+++ Material to process +++

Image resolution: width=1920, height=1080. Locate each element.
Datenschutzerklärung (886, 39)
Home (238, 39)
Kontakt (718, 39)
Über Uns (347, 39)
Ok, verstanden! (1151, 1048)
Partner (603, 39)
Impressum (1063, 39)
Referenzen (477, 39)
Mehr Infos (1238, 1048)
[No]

+++

A faithful, word-for-word copy of the data is the expected answer.

Image resolution: width=1920, height=1080. Locate each element.
Datenschutzerklärung (886, 39)
Home (238, 39)
Kontakt (718, 39)
Über Uns (347, 39)
Ok, verstanden! (1151, 1048)
Partner (603, 39)
Impressum (1063, 39)
Referenzen (477, 39)
Mehr Infos (1238, 1048)
[No]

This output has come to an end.